The M1 was its usual unmoving self as I trekked north to Pretoria last week. The monotony of the staccato traffic flow on our roads is these days only interrupted by a generous helping of over-zealous football themed marketing. There’s no escaping it folks. The World Cup, like an untimely Armageddon, is drawing precariously close. And if it does happen to fall short on any of its lofty objectives at least it’s united us all- in gridlock. My trip to Pretoria was however no footballing matter. A women’s forum from Laudium, a suburb to the west of the capital, had invited me to share my experience as a magazine editor and then discuss opportunities for the empowerment of women. I took the liberty instead to speak about the place of young women in South African Muslim society.
It was no call to revolution, a well worn topic, but one I feel that needs to be addressed from within South African Muslim contexts. The subjugation of women is not created by scripture or law it is created and maintained through ideology. Ideology is a lot like common sense, the sort of things we take for granted, care not to question. So, young women grow up desperately coveting the attention of men, equating their self-worth to their cup size, feeling less than whole unless they are made the object of a man’s attention because the pervasive ideology is one that promotes the looks and marriagabilty of a woman above her grey matter. I warned that in a society where the media is lambasted for everything from a rapacious taste for fast food to fast cars and even faster living, the media cannot alone be held responsible for spinning disconcerting ideologies . Social norms are not created on the back of a cover girl alone, we are all responsible, I argued, for the girl who is forced into a sexual relationship to maintain the farcical obligation of having a boyfriend.

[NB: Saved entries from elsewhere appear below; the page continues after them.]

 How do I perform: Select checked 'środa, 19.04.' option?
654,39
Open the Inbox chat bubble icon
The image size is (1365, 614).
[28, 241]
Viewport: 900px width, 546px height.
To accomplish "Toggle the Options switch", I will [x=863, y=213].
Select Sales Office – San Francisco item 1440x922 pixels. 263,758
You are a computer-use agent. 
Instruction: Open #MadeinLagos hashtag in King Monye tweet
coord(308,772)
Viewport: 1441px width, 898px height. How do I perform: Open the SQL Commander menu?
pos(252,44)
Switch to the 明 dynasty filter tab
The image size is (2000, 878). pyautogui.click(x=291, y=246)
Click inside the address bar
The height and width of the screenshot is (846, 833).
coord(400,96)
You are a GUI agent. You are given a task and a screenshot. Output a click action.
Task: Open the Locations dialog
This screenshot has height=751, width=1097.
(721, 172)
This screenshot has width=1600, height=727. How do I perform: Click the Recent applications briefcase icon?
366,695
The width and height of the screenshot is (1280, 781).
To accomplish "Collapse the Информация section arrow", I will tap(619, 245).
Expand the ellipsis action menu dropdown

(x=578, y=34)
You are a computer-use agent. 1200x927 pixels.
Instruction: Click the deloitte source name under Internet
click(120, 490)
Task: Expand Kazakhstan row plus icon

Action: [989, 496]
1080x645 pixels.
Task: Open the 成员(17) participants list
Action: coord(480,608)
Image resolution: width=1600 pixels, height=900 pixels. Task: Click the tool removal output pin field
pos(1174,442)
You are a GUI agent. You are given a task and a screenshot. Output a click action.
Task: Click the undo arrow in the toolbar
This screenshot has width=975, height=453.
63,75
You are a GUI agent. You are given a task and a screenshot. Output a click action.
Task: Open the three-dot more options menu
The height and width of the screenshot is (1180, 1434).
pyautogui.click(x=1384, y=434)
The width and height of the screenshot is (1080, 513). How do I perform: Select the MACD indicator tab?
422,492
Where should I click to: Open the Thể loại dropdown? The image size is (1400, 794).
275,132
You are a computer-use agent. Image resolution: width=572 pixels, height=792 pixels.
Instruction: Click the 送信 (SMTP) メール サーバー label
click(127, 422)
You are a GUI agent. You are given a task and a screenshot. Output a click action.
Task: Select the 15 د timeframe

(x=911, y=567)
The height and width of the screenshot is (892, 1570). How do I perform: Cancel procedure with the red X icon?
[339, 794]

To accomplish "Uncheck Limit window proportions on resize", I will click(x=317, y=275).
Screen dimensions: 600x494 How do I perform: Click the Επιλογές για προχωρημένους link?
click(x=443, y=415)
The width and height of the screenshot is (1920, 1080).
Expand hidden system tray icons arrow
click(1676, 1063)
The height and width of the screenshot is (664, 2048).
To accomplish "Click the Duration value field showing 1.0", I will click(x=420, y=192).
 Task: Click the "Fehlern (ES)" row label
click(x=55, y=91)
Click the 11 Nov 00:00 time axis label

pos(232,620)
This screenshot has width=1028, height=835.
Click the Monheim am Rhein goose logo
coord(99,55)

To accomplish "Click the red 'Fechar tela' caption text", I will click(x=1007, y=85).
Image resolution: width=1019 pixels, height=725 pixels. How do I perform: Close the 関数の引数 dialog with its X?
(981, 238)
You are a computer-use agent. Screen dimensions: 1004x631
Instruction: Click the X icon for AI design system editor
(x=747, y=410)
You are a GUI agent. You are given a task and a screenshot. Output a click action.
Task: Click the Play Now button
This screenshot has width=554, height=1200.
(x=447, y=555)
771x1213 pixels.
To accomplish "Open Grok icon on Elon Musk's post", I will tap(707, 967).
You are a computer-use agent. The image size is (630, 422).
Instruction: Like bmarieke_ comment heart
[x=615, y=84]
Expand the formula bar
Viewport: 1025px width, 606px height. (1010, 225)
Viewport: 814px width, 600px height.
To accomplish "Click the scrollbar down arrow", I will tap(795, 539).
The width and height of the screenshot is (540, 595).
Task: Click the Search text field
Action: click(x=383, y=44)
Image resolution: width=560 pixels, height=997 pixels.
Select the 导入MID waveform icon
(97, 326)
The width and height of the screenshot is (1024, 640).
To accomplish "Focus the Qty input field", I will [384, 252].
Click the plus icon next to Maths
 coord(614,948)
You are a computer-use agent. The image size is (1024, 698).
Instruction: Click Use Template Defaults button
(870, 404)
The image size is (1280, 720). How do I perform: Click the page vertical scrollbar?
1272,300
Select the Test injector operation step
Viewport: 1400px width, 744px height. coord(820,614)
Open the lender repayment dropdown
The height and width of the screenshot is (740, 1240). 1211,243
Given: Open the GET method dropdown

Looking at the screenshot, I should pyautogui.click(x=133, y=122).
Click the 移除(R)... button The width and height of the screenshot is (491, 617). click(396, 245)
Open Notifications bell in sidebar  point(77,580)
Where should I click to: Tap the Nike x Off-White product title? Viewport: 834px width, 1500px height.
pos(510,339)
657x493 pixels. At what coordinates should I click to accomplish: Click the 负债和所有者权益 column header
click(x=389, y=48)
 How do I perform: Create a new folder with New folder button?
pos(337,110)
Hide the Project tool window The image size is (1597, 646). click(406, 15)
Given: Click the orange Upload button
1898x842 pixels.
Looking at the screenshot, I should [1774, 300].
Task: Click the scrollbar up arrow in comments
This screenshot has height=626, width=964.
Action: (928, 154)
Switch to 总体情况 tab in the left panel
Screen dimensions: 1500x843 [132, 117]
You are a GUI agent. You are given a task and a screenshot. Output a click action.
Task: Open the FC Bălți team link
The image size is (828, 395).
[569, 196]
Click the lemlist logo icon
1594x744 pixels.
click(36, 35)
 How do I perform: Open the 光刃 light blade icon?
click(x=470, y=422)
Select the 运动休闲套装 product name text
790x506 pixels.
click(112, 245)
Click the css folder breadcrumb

I sought to stress the importance of education, of the re-evaluation of social norms and the dire need for critical thinking. When I stopped talking and faced a group of women who wore matching expressions of bewilderment, I was afraid I had misread my cue. But then, someone volunteered, ‘That was inspiring,’ and my traitorous head burst at the seams with such delectable food for vanity. My delirious glow of self-congratulations was however short-lived.
An Apa1 replaced my haze of complacency with a burning anger as she countered, ‘Well, if your girls don’t go to school then they don’t have to experience all these things,’ and someone else furiously asked, ‘ But how can you deprive them of an education?’ She replies, ‘The threat of peer pressure is worse than the lack of an education!’ I stepped in and tried to explain that peer pressure is unavoidable, manifesting itself in various places, including the home and in many instances can also be positive. She, though, was doggedly determined to be unmoved. I had to remember to bite my tongue being a guest of this forum. And a very inspiring woman, a spritely minded 70-something, said to her, ‘So tell me your daughter’s at home and does what?’ And she says, ‘You can spend 200 years learning Quran and Sunnah and you won’t be done.’ According to this Apa-at-large secular knowledge and Islamic knowledge are like oil and water, inadmissible by nature.
At this point, I think, everybody in the room was praying she just shut up. No one there agreed with her but everybody was too afraid to further engage her. Someone else then asked me a question, deftly redirecting the conversation in an effort even the most astute diplomats would be proud of. While we were served cake and Pepsi, Apa got up, excusing herself citing a dentist appointment. The relief her departure brought was much sweeter than the finest confectionery. It is easier to believe people like her don’t exist. It’s easier, on the mind and purpose to believe women are uniformly unshackled of such ignorance. Yet she was there. Real. Proof that there is more than one ideology we need to be rid of. Still, it amazes me that though she can lambast pursuits of ‘secular knowledge’, relegating it to the annals of impermissibility she remains a witting beneficiary of someone’s university-going. Because even though educational institutes are dens of iniquity and vice we need to have our teeth fixed. But will the hypocrisy of it all ever be realised?